We recently reported on the decision of SeaTac, a Washington municipality and site of Sea-Tac Airport, to raise its minimum wage to $15/hour, the subject of subsequent, ongoing litigation.  Now, the City of Seattle itself has, through its City Council, passed similar legislation seeking to raise the City’s minimum wage ultimately to the same $15.00/hour level by 2017 for some franchisees, and by 2021 for all other businesses, with phased in increases and credits for certain benefits provided.  On Tuesday June 3, Seattle Mayor Ed Murray signed off on the legislation.

“As with the SeaTac ordinance and in other jurisdictions, we anticipate legal challenges from the business community and others given the drastic size of the proposed increase,” observes Jackson Lewis Seattle-based Shareholder Bryan O’Connor.  For example, in New York, former Mayor Bloomberg last year successfully challenged the New York City Council’s attempt to legislate a higher wage floor in certain industries on the grounds that state Labor Law preempts such rulemaking, despite policy reservations expressed by the presiding judge, Justice Geoffrey D. Wright.  Mayor of the City of N.Y. v Council of the City of N.Y., 2013 N.Y. Misc. LEXIS 3445 (N.Y. Sup. Ct.
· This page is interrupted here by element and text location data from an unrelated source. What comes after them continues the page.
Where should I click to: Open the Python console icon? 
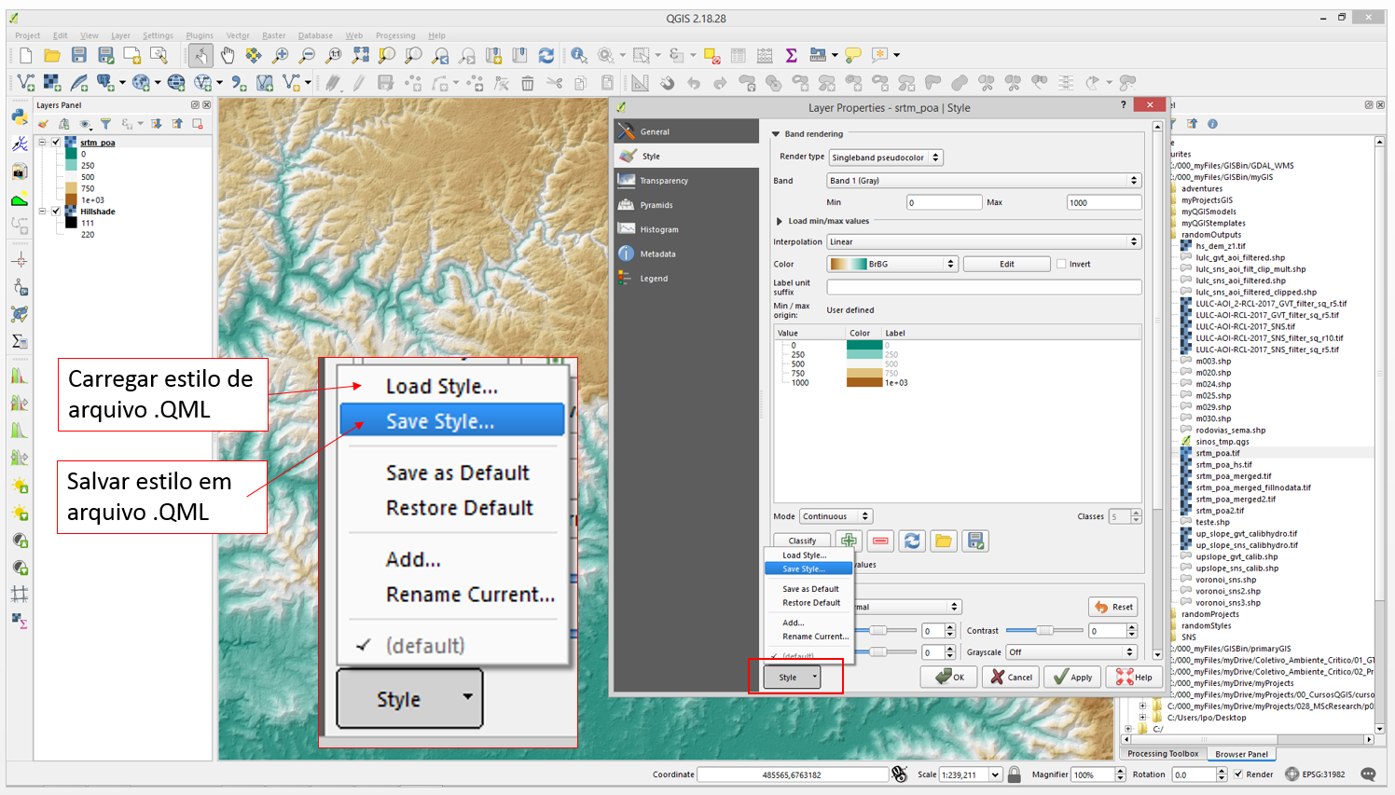pos(20,117)
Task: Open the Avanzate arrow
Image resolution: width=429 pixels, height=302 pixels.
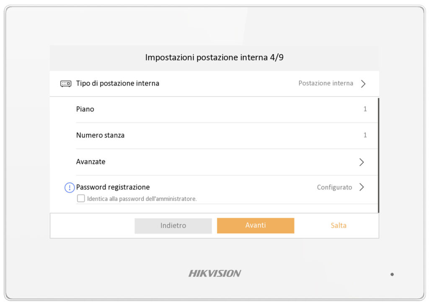Action: point(362,162)
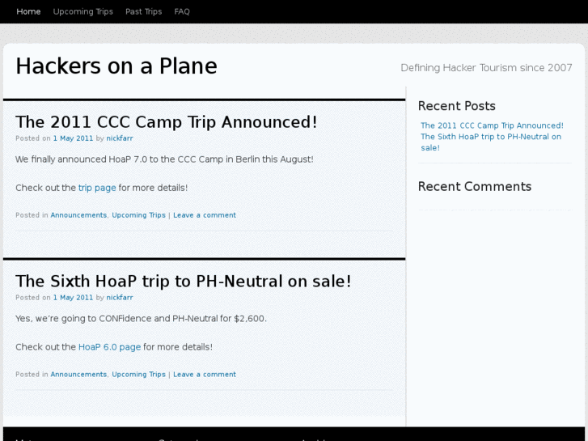The image size is (588, 441).
Task: Open the Past Trips menu item
Action: pyautogui.click(x=143, y=11)
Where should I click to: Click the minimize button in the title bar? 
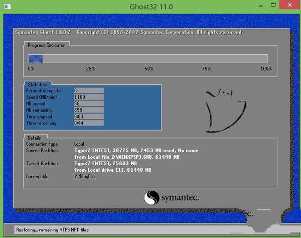click(x=259, y=5)
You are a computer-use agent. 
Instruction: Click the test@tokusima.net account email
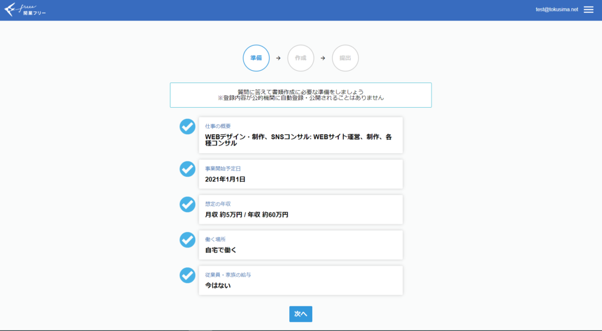[557, 9]
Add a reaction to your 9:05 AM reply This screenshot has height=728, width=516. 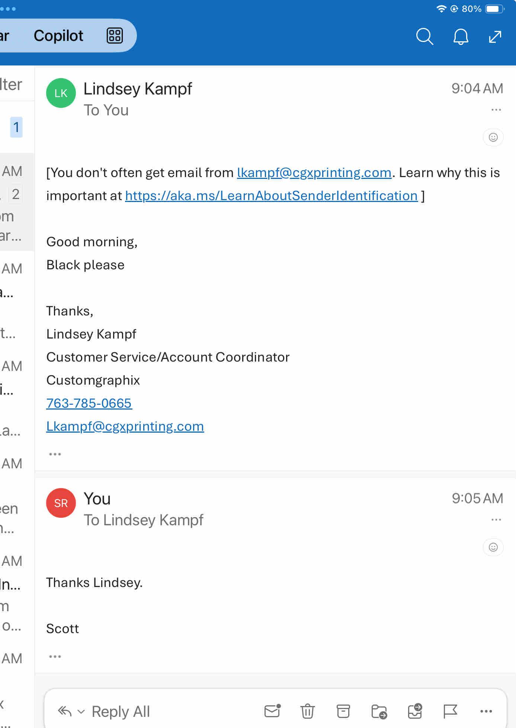(493, 547)
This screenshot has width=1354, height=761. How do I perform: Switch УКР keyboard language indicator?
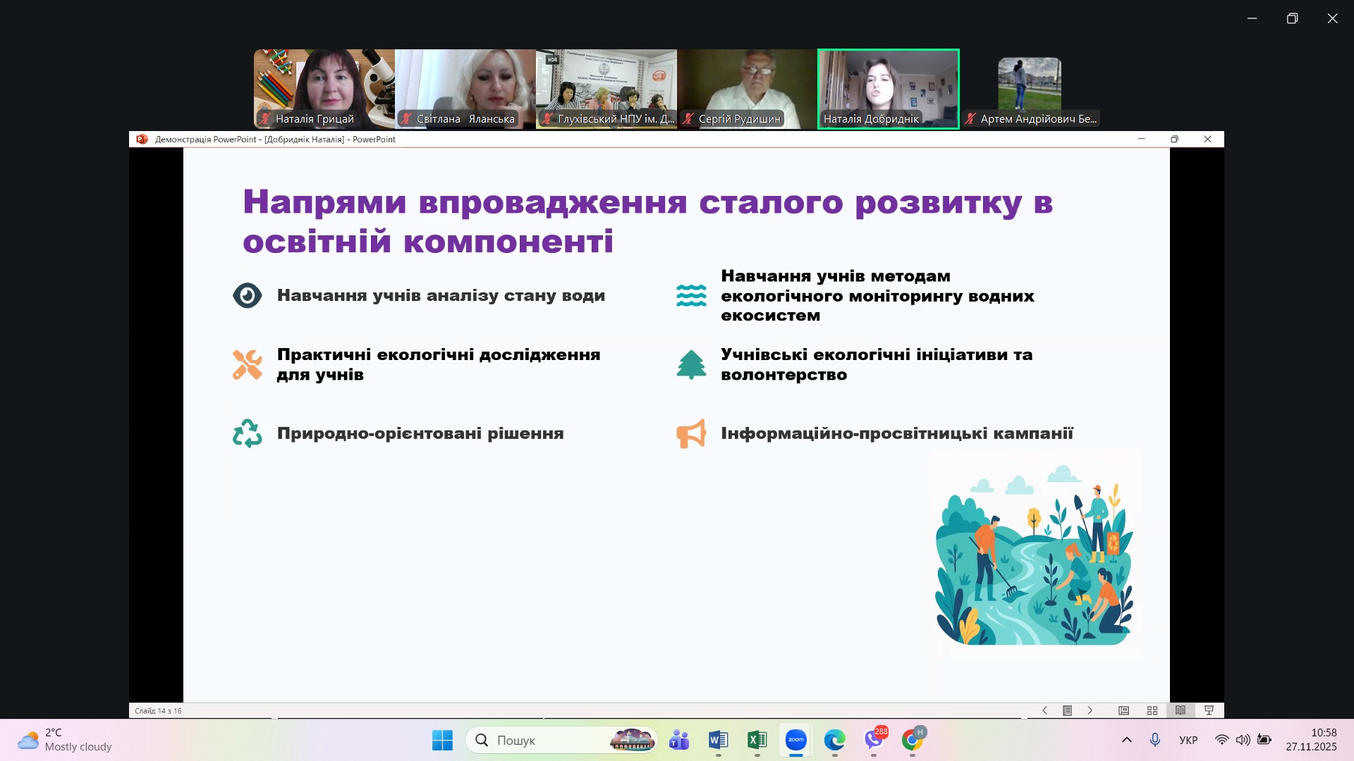click(x=1188, y=740)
Aug. 2, 2013)(“this Court believes that the Prevailing Wage Law could benefit the people of New York and does not see  wisdom in the Mayor’s zeal for the possibility of welcoming to New York City a business that would pay its building service employees less than the prevailing wage.  However, whatever my sympathies, the overwhelming weight of authorities points in only one direction, to wit, the denial of the defense motion and the granting of the Plaintiff’s motion for a declaration that the City’s Prevailing Wage Law is contrary to established State law and thus invalid”).  That ruling is on appeal.